Bittensor is a network that pays people and teams for producing useful AI — like intelligence, computation, and predictions — instead of paying people for burning electricity on arbitrary puzzles, the way Bitcoin does. It runs on its own asset, TAO. Vermilion pays you TAO, and this page explains what that actually is.
Picture a marketplace made of many smaller marketplaces. Bittensor calls each smaller marketplace a subnet. One subnet might specialize in AI text generation, another in image generation, another in financial predictions, another in raw computing power for training models. Each subnet has its own competition running inside it: participants submit work, and the network scores that work on quality.
The network itself does the scoring through a mechanism called the incentive mechanism. Do good work, get paid more TAO. Do low-quality or lazy work, get paid less. It is a market that prices intelligence and effort directly, the same way a real market prices anything else people want.
Bittensor launched in 2021 with a simple bet: the most valuable resource in the coming decade would not be raw computing cycles, it would be genuinely useful machine intelligence, and no single company should own the market that prices it. Rather than one corporation training and owning a model behind closed doors, Bittensor tries to build an open, competitive market where anyone can contribute a model, a dataset, or compute, and get paid according to how useful their contribution actually is.
That is the thesis in one sentence: make intelligence a commodity that markets can price, instead of a black box that one company owns.
Every subnet has two kinds of participants. Miners are the ones doing the work — running a model, doing the inference, generating the answer. Validators are the ones grading that work, checking it for quality, and reporting scores back to the network. Good validators are rewarded for grading honestly; miners are rewarded for the quality of what they produce, not for how much noise they make about it.
Think of it like a marketplace of freelancers (the miners) and a marketplace of reviewers (the validators) running at the same time, continuously, with the network itself paying out based on the reviews. No manager, no single company deciding who gets paid; the scoring mechanism does that job.
A subnet is a self-contained economy inside Bittensor, built around one specific task. Some subnets focus on generating text, some on images, some on predicting financial markets, some on raw compute for training other models. Each subnet sets its own rules for how work is measured, but all of them plug into the same underlying network and the same asset, TAO.

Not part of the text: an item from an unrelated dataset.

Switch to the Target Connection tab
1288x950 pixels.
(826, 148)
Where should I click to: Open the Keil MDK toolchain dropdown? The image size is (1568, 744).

As of this writing, some of these subnets already generate real revenue from real customers, not just from speculation. That distinction matters: a subnet with paying customers is a product, not a promise.
The incentive mechanism is the part doing the actual work of a market: it takes in scores for quality and effort, and turns them into a payout schedule, automatically, on a regular cadence. There is no committee approving payouts by hand. The code does it, continuously, based on the numbers the validators report.
dTAO (dynamic TAO) is the mechanism that decides how much of the network's total emission (the amount of new TAO created and paid out) each subnet receives. Instead of a fixed allocation decided once, subnets compete for emission based on how much value the market assigns them — more demand for a subnet's token pulls more emission toward it. It is the layer that lets the network reallocate resources toward whatever is actually working, rather than whatever was decided to matter a year ago.
Vermilion does not run a subnet and is not a Bittensor product. It is a separate token on Solana that converts a transfer fee into TAO and pays it to holders. The connection is simple: holding Vermilion means holding an asset whose rewards are paid in the same TAO that the network above is built on. Understanding what TAO actually is changes what you are holding from a ticker into an asset with a thesis behind it.
Don't take a token's website as the primary source on the network it references. Read the protocol's own documentation and check the chain data directly.